### Exercise aim:
Rewrite the material starting at the line with "Task: Toggle the Active status switch" and ending at the line with "click(894, 314)", swapping "pagination dot" for "page indicator" and keeping everything else the same. Give only those lines, without the pictures.

### Input for this task:
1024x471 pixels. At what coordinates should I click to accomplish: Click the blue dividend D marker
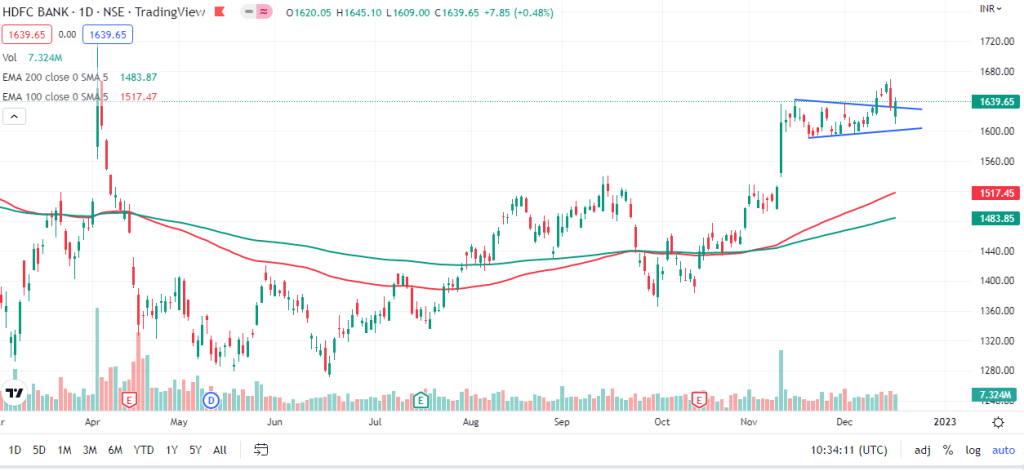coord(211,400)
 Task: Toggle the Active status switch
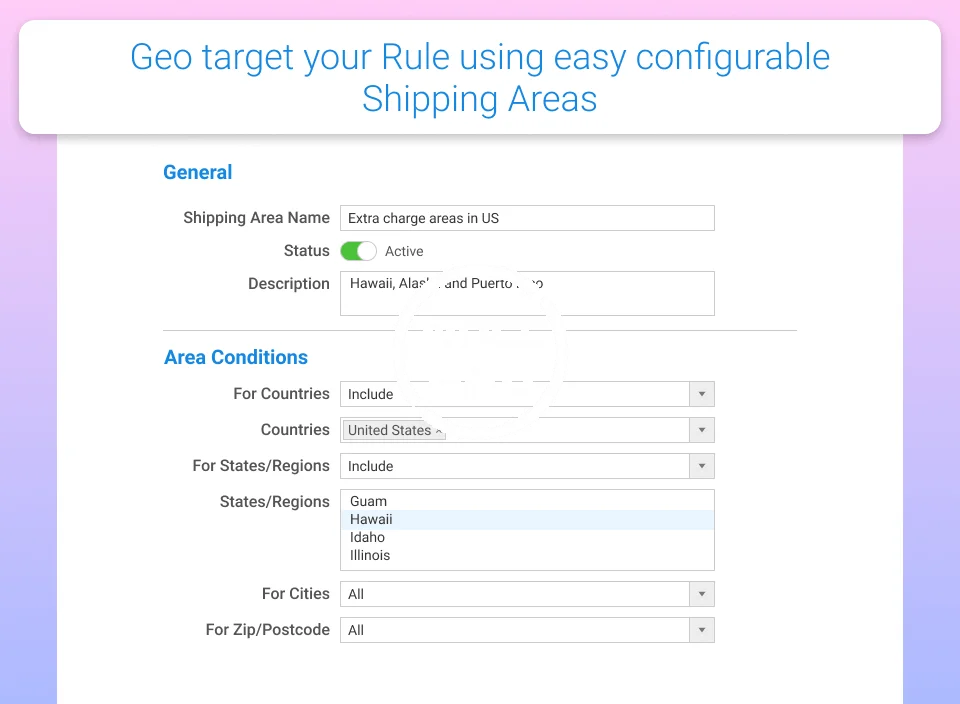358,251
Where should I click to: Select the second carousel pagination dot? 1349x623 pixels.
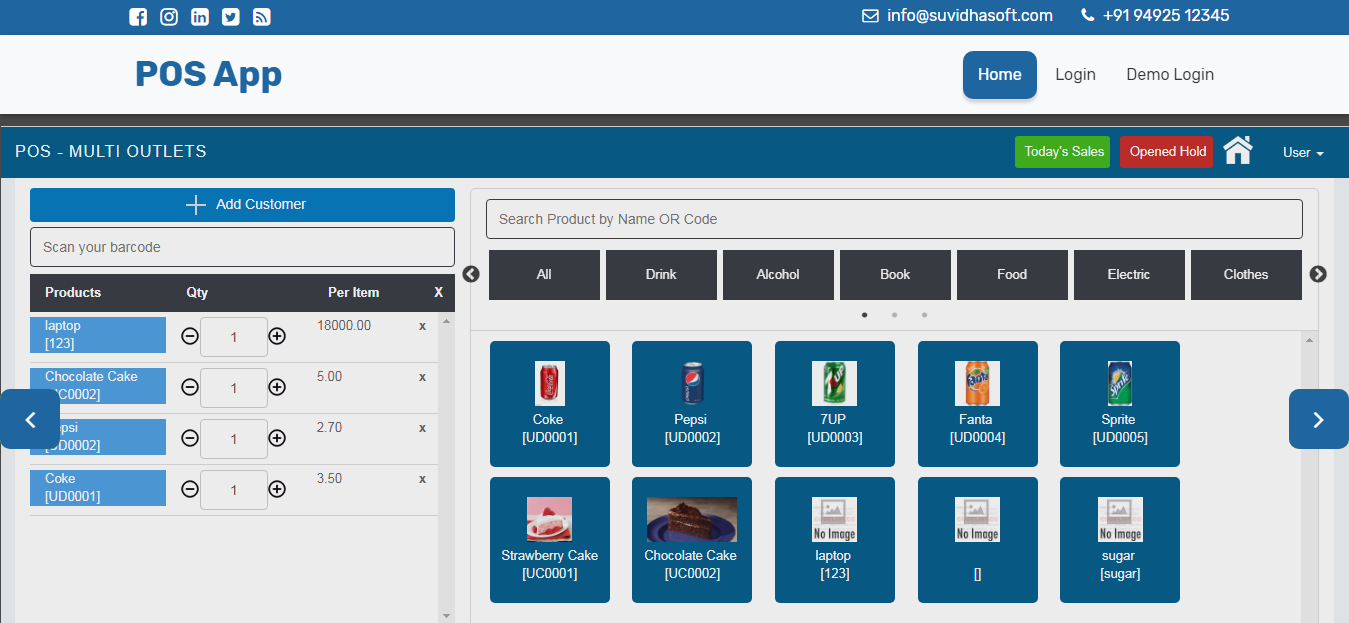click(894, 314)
==
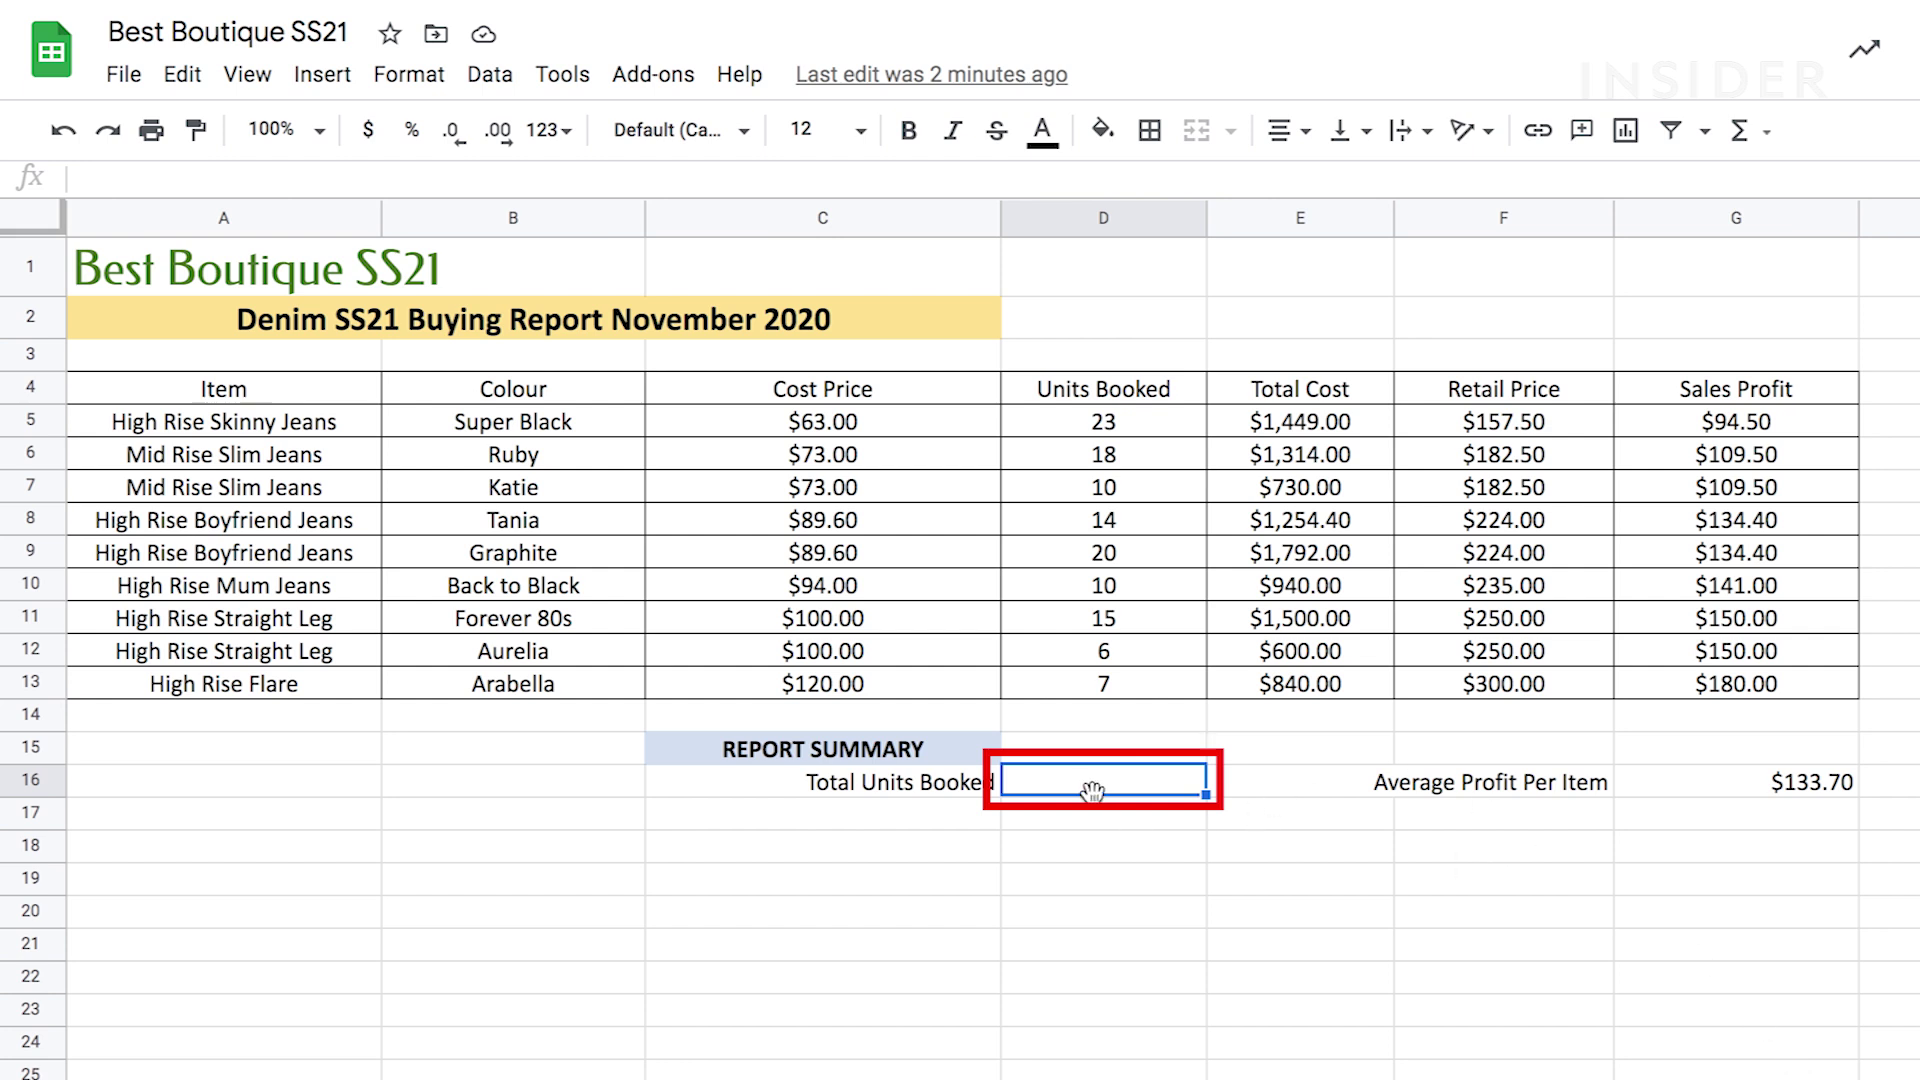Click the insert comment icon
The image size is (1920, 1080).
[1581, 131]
--
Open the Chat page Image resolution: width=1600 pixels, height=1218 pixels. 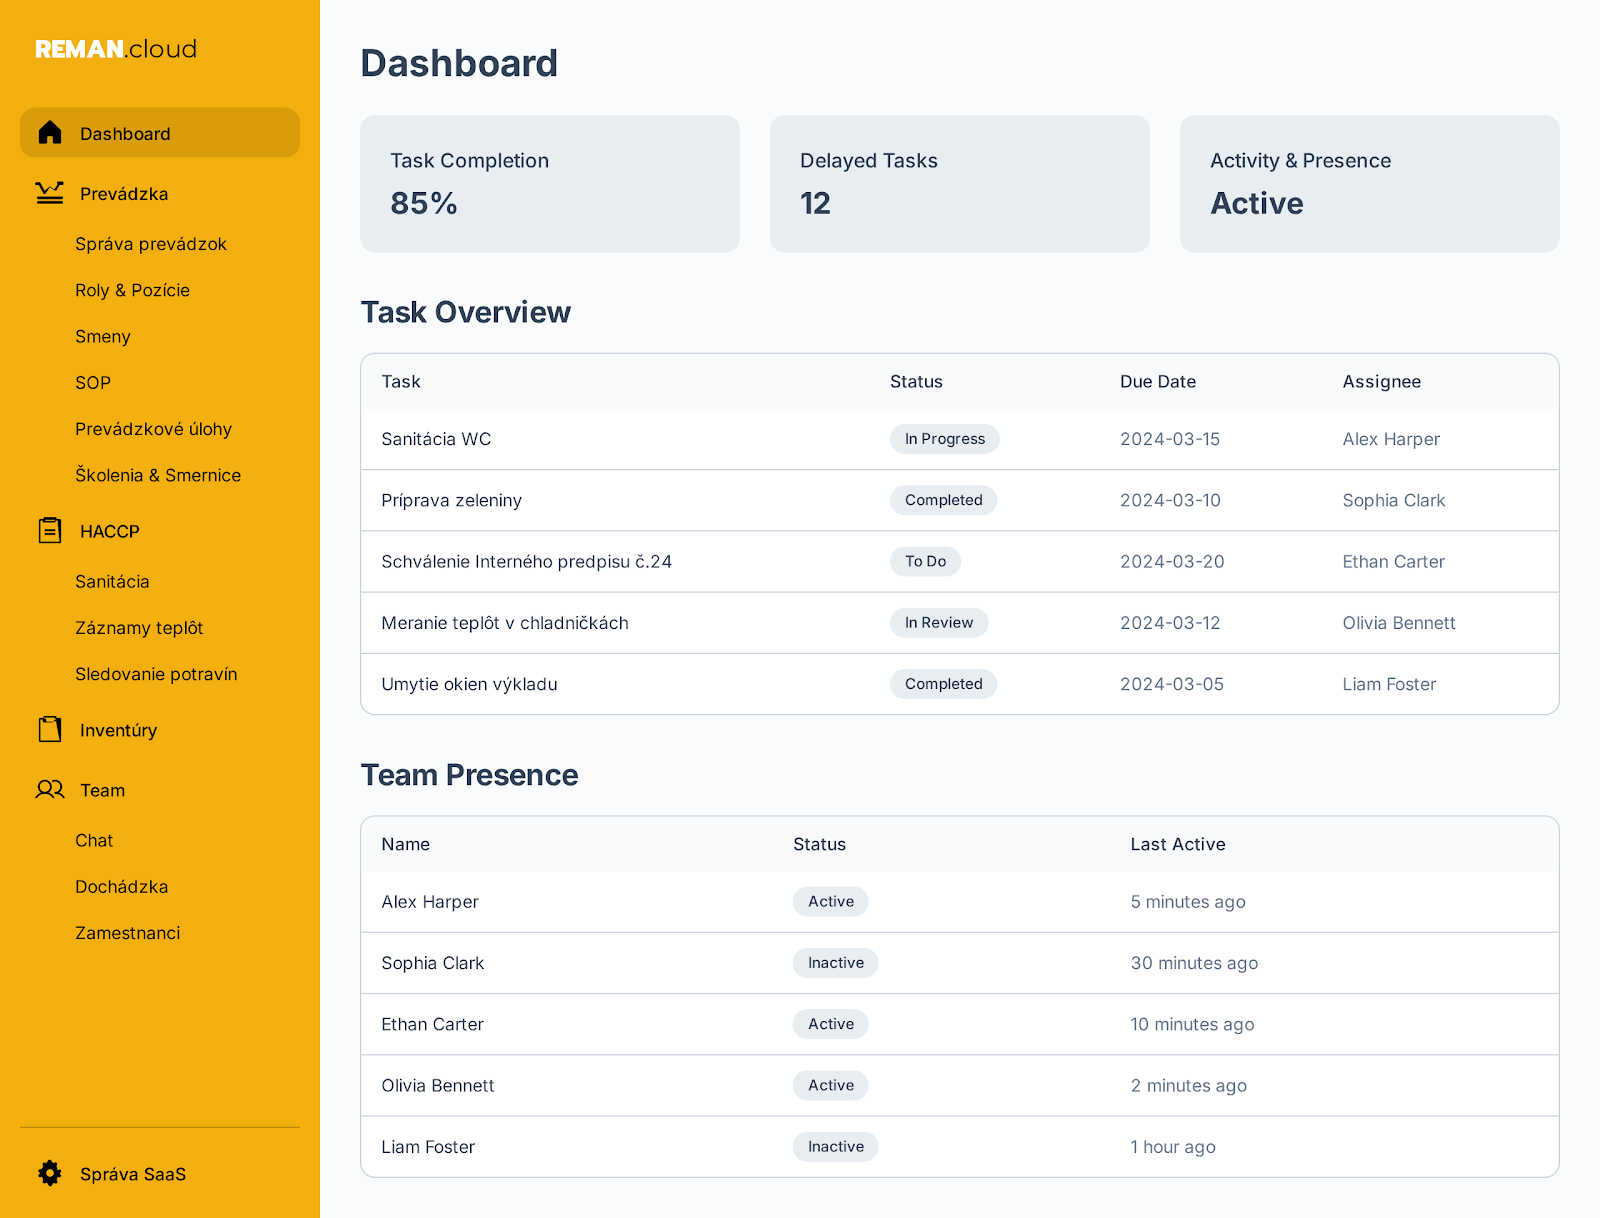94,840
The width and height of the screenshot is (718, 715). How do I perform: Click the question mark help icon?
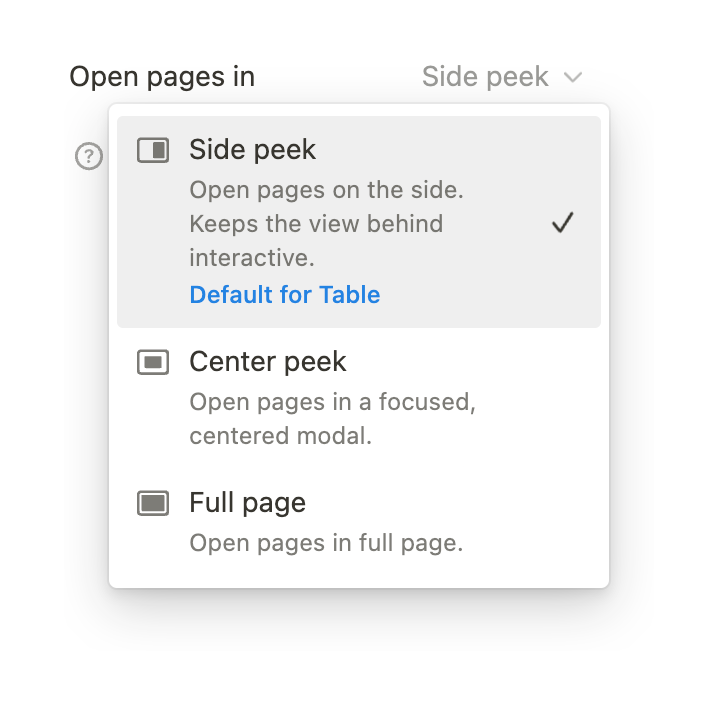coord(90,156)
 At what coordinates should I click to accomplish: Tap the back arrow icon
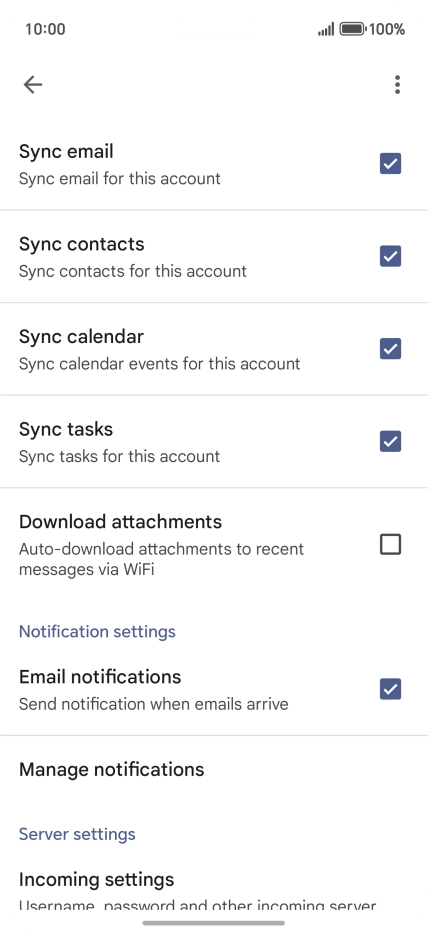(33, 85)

### Full answer:
 Task: Toggle the Active status switch
358,251
Where should I click to: Select the second carousel page indicator? 1349x623 pixels.
click(894, 314)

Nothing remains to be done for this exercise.